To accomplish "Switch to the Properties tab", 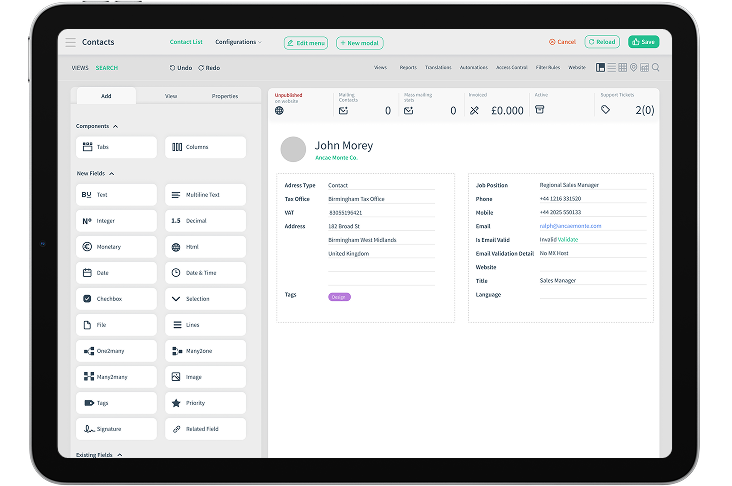I will [x=225, y=96].
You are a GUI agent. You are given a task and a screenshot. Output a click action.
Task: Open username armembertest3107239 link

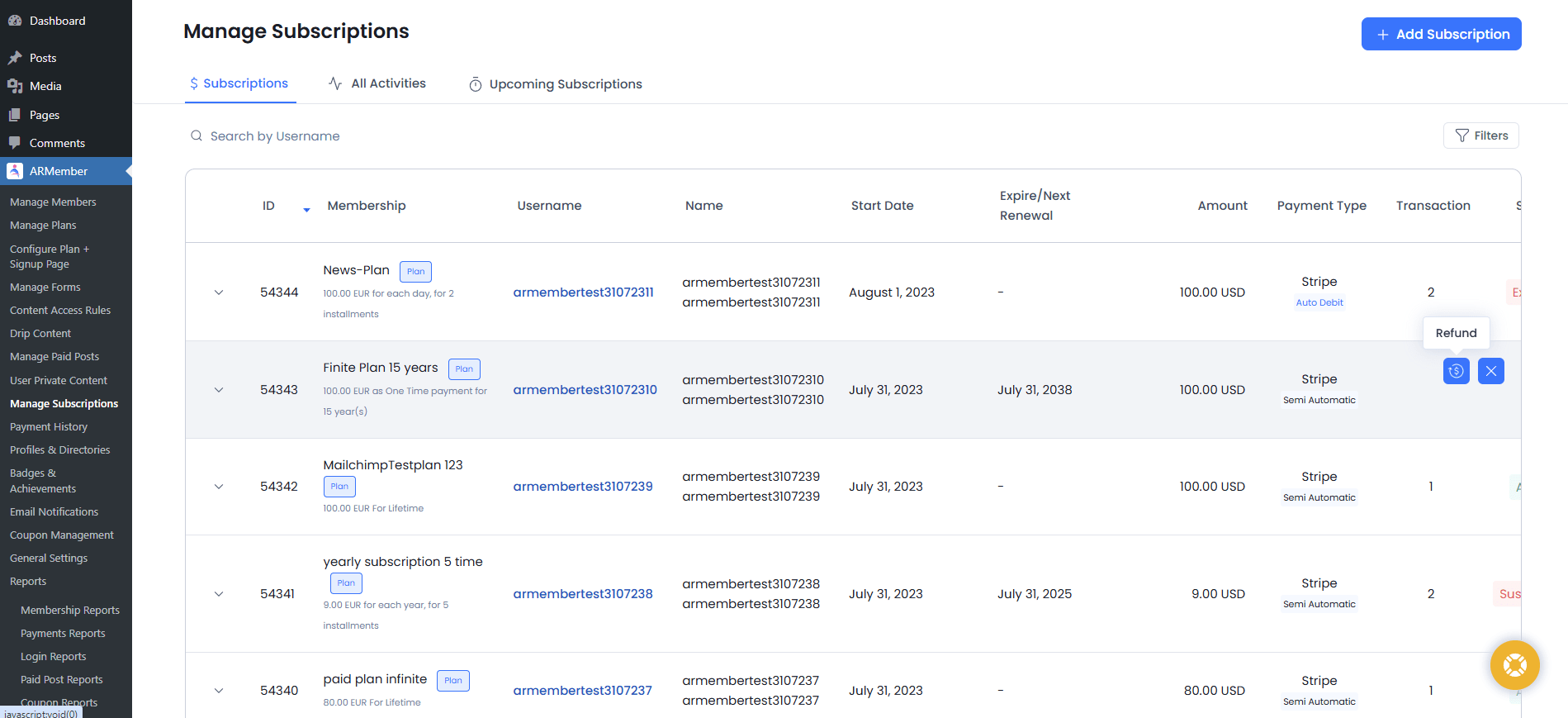click(582, 487)
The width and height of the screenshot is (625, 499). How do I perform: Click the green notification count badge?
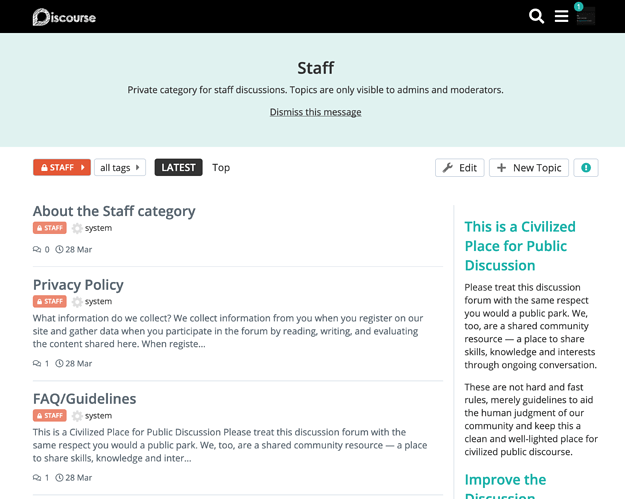578,7
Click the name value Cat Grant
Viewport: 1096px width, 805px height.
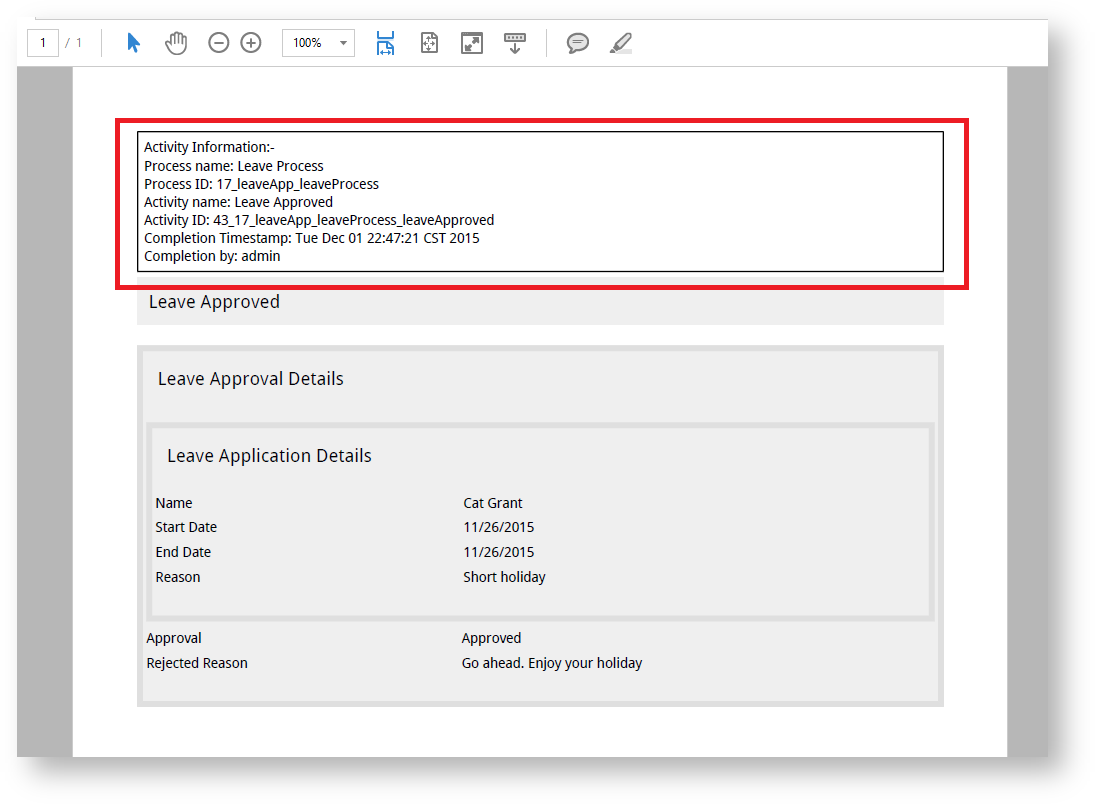tap(493, 503)
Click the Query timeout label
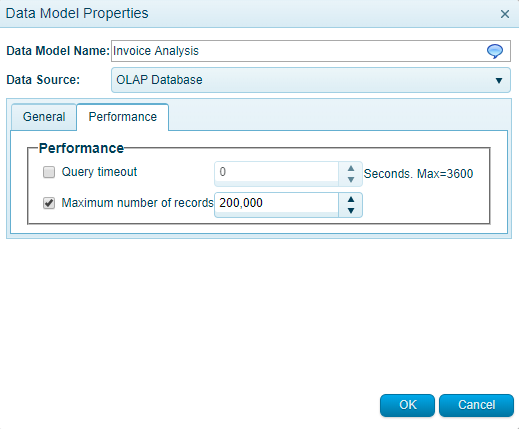 99,172
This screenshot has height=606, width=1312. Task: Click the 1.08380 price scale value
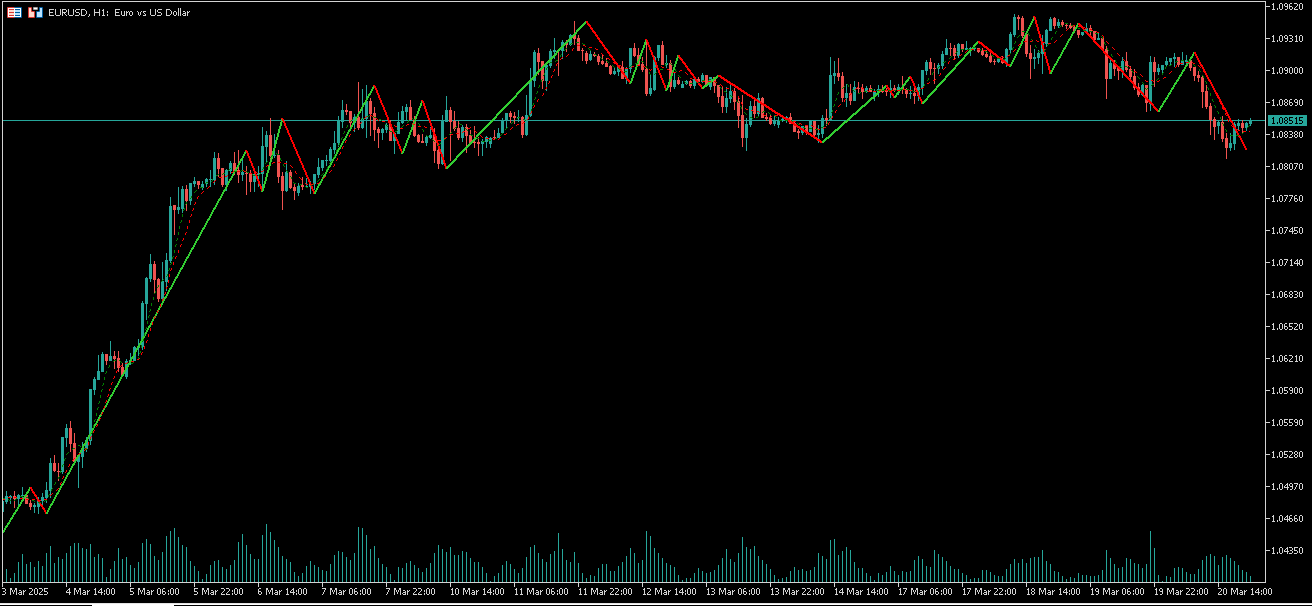click(x=1285, y=132)
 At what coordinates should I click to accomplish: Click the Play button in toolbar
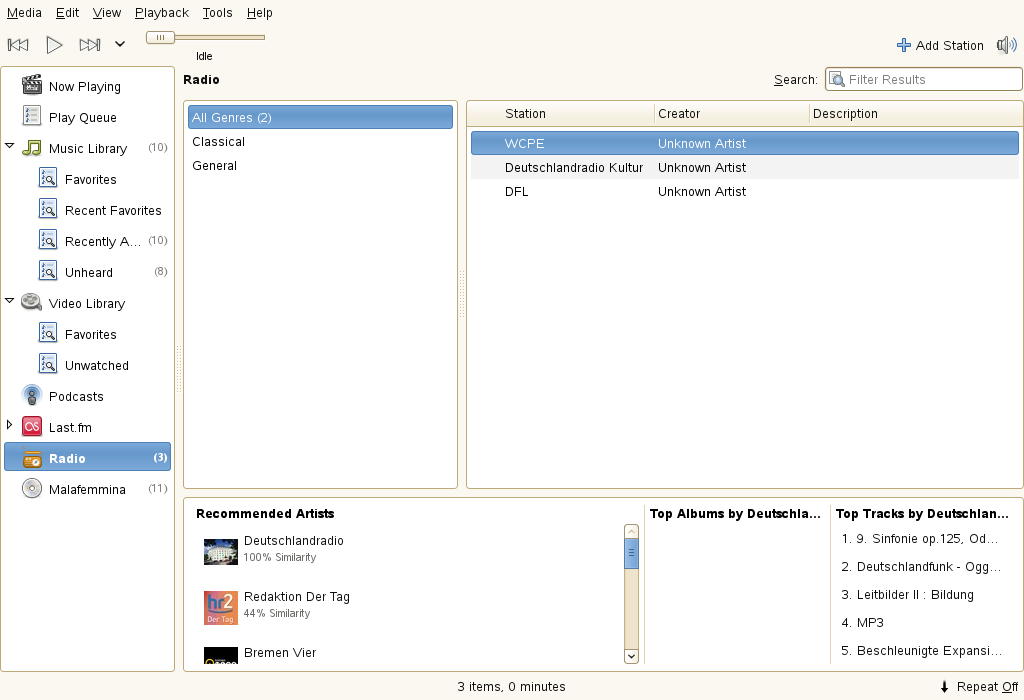[55, 44]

::::::::

PROBLEM REQUIREMENTS: Could you repeat exactly the lines from the one containing "Click the Query timeout label" to the last line of the records, both included, and leave out every picture?

SOLUTION TO THE PROBLEM:
Click the Query timeout label
 99,172
This screenshot has height=606, width=1312. Task: Click the 1.08380 price scale value
click(x=1285, y=132)
 At what coordinates should I click to accomplish: Click the Play button in toolbar
[55, 44]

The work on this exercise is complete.